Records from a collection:

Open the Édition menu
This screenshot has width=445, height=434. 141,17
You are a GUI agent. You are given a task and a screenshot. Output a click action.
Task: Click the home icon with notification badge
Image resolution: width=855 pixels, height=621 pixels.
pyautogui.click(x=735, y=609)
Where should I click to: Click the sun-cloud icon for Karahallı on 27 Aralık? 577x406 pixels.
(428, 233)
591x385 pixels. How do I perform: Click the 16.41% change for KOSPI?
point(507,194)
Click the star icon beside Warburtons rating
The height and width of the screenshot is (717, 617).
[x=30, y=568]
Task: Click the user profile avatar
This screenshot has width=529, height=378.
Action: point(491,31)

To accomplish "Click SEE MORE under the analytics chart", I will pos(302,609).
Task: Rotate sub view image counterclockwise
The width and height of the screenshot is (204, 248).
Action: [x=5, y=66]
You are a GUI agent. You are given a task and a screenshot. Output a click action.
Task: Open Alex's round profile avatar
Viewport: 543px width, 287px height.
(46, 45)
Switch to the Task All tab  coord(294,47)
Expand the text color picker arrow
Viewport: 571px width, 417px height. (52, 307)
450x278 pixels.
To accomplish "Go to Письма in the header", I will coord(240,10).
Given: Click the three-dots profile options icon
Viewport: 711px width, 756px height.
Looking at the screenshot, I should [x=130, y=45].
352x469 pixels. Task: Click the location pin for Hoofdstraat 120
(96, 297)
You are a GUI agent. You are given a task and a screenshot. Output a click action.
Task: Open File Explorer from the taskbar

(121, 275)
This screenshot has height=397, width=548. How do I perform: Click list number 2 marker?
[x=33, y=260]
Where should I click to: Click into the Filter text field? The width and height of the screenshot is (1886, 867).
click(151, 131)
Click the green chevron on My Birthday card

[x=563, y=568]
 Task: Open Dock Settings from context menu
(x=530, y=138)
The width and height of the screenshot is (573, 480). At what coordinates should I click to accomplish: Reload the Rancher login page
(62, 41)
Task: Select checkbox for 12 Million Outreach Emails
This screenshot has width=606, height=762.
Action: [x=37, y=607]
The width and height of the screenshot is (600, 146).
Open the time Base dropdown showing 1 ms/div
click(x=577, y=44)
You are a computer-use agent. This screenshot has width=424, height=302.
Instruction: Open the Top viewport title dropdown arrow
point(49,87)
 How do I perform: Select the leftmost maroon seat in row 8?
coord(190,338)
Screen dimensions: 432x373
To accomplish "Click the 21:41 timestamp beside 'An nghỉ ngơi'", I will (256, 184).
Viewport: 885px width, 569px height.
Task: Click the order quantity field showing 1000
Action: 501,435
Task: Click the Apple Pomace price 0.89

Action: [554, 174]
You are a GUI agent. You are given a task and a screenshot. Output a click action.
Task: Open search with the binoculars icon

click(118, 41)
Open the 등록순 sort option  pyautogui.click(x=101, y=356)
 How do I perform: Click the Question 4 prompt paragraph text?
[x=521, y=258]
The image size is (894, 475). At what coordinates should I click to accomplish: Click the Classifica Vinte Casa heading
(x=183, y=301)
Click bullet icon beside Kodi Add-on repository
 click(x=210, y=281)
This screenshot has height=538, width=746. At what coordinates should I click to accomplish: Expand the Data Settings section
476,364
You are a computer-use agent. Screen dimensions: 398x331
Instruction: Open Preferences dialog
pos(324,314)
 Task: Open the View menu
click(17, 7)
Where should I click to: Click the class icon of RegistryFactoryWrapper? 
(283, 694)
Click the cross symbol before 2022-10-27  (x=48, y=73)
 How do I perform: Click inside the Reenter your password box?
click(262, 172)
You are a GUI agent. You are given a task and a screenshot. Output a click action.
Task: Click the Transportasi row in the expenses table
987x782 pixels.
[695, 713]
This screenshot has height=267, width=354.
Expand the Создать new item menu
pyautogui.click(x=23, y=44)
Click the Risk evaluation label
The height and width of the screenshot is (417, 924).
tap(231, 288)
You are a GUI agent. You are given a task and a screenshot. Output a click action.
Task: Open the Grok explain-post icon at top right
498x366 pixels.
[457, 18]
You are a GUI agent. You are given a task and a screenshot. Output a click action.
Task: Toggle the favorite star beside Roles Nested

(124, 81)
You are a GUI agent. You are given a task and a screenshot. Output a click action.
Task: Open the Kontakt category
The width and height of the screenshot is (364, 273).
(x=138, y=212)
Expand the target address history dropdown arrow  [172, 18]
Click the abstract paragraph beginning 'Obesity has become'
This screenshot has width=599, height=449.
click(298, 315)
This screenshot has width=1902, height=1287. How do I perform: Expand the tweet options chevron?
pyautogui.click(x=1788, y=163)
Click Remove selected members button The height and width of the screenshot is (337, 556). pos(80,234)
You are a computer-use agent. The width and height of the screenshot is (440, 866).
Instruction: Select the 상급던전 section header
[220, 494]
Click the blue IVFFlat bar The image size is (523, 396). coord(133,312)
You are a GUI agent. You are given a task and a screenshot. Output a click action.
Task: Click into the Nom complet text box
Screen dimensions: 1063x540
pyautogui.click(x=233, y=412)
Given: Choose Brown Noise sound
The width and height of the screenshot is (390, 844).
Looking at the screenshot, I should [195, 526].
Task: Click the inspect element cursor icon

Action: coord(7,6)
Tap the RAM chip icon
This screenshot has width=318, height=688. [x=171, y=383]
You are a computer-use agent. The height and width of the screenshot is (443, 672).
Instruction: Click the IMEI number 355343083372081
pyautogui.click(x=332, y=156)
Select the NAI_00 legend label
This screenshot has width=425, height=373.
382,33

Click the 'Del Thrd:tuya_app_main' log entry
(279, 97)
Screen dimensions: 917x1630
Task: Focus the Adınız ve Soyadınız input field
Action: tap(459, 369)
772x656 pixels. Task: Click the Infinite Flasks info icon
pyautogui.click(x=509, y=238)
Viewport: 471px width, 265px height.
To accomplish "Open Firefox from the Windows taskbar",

Exercise directions = Every line in the entries above that mentions the word "computer" must be shown.

Written response =
You are a computer-use agent. This screenshot has width=424, height=302.
You are a computer-use agent. Screen dimensions: 398x331
You are a computer-use agent. The width and height of the screenshot is (440, 866).
You are a computer-use agent. The height and width of the screenshot is (443, 672).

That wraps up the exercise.